Goal of the exercise:
Could you copy every record below exactly as it is written?
++++++
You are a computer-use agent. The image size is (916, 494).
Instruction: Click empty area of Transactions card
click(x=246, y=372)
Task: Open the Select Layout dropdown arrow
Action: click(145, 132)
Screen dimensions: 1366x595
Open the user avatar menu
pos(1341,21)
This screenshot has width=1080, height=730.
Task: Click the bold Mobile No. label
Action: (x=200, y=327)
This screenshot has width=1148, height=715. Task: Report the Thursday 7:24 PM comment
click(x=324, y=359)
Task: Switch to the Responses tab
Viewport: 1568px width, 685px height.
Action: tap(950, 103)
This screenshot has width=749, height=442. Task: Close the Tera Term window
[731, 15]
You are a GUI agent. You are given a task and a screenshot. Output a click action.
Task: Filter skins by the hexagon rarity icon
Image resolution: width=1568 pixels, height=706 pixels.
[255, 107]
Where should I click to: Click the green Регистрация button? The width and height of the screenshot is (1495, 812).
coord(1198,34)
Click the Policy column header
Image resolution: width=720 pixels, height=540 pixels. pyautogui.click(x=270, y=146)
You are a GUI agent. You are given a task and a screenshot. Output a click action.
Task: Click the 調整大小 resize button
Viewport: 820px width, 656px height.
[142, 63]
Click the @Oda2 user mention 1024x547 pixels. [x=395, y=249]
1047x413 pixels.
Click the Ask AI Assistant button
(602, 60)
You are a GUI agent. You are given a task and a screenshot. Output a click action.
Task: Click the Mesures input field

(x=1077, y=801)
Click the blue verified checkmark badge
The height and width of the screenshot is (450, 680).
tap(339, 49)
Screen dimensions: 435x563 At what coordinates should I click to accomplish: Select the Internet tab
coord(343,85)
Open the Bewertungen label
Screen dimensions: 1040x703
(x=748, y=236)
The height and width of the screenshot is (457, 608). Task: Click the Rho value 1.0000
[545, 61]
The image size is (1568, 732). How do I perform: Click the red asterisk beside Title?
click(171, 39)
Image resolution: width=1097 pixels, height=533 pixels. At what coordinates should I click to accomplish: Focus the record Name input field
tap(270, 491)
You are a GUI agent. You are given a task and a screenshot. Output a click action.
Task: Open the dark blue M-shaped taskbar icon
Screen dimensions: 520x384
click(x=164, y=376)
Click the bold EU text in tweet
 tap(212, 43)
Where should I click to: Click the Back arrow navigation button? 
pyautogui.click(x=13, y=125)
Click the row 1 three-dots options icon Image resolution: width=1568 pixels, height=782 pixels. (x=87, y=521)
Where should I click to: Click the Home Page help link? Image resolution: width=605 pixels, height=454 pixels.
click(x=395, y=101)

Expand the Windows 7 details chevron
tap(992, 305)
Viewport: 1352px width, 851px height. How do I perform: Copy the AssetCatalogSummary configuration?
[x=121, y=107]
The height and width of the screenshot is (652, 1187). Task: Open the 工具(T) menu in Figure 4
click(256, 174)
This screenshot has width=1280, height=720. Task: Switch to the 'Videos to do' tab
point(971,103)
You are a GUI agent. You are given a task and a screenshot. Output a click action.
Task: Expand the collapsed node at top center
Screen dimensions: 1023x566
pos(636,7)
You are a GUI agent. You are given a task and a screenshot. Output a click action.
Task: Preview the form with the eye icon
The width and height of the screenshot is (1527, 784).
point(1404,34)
++++++
Worked solution:
You are a computer-use agent. The image size is (916, 494).
Instruction: Click empty area of Transactions card
click(x=246, y=372)
Task: Open the Select Layout dropdown arrow
Action: click(145, 132)
Screen dimensions: 1366x595
Open the user avatar menu
pos(1341,21)
This screenshot has width=1080, height=730.
Task: Click the bold Mobile No. label
Action: (x=200, y=327)
This screenshot has width=1148, height=715. Task: Report the Thursday 7:24 PM comment
click(x=324, y=359)
Task: Switch to the Responses tab
Viewport: 1568px width, 685px height.
Action: tap(950, 103)
This screenshot has width=749, height=442. Task: Close the Tera Term window
[731, 15]
You are a GUI agent. You are given a task and a screenshot. Output a click action.
Task: Filter skins by the hexagon rarity icon
Image resolution: width=1568 pixels, height=706 pixels.
[255, 107]
Where should I click to: Click the green Регистрация button? The width and height of the screenshot is (1495, 812).
coord(1198,34)
Click the Policy column header
Image resolution: width=720 pixels, height=540 pixels. pyautogui.click(x=270, y=146)
You are a GUI agent. You are given a task and a screenshot. Output a click action.
Task: Click the 調整大小 resize button
Viewport: 820px width, 656px height.
[142, 63]
Click the @Oda2 user mention 1024x547 pixels. [x=395, y=249]
1047x413 pixels.
Click the Ask AI Assistant button
(602, 60)
You are a GUI agent. You are given a task and a screenshot. Output a click action.
Task: Click the Mesures input field

(x=1077, y=801)
Click the blue verified checkmark badge
The height and width of the screenshot is (450, 680).
tap(339, 49)
Screen dimensions: 435x563 At what coordinates should I click to accomplish: Select the Internet tab
coord(343,85)
Open the Bewertungen label
Screen dimensions: 1040x703
(x=748, y=236)
The height and width of the screenshot is (457, 608). Task: Click the Rho value 1.0000
[545, 61]
The image size is (1568, 732). How do I perform: Click the red asterisk beside Title?
click(171, 39)
Image resolution: width=1097 pixels, height=533 pixels. At what coordinates should I click to accomplish: Focus the record Name input field
tap(270, 491)
You are a GUI agent. You are given a task and a screenshot. Output a click action.
Task: Open the dark blue M-shaped taskbar icon
Screen dimensions: 520x384
click(x=164, y=376)
Click the bold EU text in tweet
 tap(212, 43)
Where should I click to: Click the Back arrow navigation button? 
pyautogui.click(x=13, y=125)
Click the row 1 three-dots options icon Image resolution: width=1568 pixels, height=782 pixels. (x=87, y=521)
Where should I click to: Click the Home Page help link? Image resolution: width=605 pixels, height=454 pixels.
click(x=395, y=101)

Expand the Windows 7 details chevron
tap(992, 305)
Viewport: 1352px width, 851px height. How do I perform: Copy the AssetCatalogSummary configuration?
[x=121, y=107]
The height and width of the screenshot is (652, 1187). Task: Open the 工具(T) menu in Figure 4
click(256, 174)
This screenshot has width=1280, height=720. Task: Switch to the 'Videos to do' tab
point(971,103)
You are a GUI agent. You are given a task and a screenshot. Output a click action.
Task: Expand the collapsed node at top center
Screen dimensions: 1023x566
pos(636,7)
You are a GUI agent. You are given a task and a screenshot. Output a click action.
Task: Preview the form with the eye icon
The width and height of the screenshot is (1527, 784).
point(1404,34)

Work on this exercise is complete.